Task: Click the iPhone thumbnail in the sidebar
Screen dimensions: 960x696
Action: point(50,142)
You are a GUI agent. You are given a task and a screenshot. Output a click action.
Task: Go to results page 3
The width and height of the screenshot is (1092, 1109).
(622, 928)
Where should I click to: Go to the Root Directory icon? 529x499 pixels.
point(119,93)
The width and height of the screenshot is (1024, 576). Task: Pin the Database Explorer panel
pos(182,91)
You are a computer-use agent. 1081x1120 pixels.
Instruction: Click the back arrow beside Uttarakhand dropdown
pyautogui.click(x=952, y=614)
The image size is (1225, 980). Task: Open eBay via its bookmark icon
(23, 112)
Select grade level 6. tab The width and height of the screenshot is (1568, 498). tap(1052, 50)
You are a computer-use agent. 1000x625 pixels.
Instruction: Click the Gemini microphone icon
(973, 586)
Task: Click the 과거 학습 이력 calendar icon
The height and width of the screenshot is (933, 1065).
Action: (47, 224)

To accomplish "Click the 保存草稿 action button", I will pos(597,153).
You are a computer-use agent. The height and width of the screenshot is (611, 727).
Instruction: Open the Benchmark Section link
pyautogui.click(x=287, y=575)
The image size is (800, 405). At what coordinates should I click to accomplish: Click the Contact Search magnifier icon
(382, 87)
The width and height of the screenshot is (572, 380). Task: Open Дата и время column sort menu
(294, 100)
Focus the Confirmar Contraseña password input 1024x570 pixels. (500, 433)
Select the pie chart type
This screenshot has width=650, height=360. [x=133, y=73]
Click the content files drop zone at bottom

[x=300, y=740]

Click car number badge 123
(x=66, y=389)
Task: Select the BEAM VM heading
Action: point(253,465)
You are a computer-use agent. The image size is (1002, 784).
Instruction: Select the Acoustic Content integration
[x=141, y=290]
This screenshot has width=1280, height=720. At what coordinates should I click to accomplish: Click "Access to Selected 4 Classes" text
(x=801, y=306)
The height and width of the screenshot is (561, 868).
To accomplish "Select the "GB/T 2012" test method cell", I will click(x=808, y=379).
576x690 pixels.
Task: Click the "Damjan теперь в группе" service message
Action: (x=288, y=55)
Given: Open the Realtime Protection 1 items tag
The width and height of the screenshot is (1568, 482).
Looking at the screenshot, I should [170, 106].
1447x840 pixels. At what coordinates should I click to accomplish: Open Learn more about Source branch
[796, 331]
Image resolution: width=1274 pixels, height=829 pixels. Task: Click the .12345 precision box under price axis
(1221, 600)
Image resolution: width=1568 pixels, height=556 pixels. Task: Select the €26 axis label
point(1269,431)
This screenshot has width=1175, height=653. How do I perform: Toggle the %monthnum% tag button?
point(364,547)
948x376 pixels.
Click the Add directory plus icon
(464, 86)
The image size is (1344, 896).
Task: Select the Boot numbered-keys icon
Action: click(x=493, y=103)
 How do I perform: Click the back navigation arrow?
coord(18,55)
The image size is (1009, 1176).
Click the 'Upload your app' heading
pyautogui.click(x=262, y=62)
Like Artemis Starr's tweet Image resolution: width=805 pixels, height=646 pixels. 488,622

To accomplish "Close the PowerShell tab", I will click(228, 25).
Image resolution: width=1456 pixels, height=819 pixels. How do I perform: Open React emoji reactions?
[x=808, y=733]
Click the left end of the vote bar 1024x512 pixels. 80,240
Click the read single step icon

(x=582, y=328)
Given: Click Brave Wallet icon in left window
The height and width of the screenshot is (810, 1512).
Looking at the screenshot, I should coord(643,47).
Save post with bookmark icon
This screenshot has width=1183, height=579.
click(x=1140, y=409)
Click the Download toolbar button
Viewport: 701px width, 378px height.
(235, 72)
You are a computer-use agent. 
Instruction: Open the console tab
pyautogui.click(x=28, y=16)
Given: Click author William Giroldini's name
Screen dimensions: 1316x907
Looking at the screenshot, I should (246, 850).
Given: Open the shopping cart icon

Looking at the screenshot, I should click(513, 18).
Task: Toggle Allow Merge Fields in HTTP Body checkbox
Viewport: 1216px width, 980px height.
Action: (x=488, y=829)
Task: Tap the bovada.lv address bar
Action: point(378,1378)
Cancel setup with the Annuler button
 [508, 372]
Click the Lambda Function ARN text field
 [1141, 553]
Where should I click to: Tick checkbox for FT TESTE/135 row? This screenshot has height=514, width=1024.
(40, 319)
·····
● Task description
Using the data above, repeat exactly the lines that begin at the line with "Instruction: Click the back" and end at the line with "Task: Click the 과거 학습 이력 calendar icon", both ends included.

● Written response
Instruction: Click the back arrow beside Uttarakhand dropdown
pyautogui.click(x=952, y=614)
The image size is (1225, 980). Task: Open eBay via its bookmark icon
(23, 112)
Select grade level 6. tab The width and height of the screenshot is (1568, 498). tap(1052, 50)
You are a computer-use agent. 1000x625 pixels.
Instruction: Click the Gemini microphone icon
(973, 586)
Task: Click the 과거 학습 이력 calendar icon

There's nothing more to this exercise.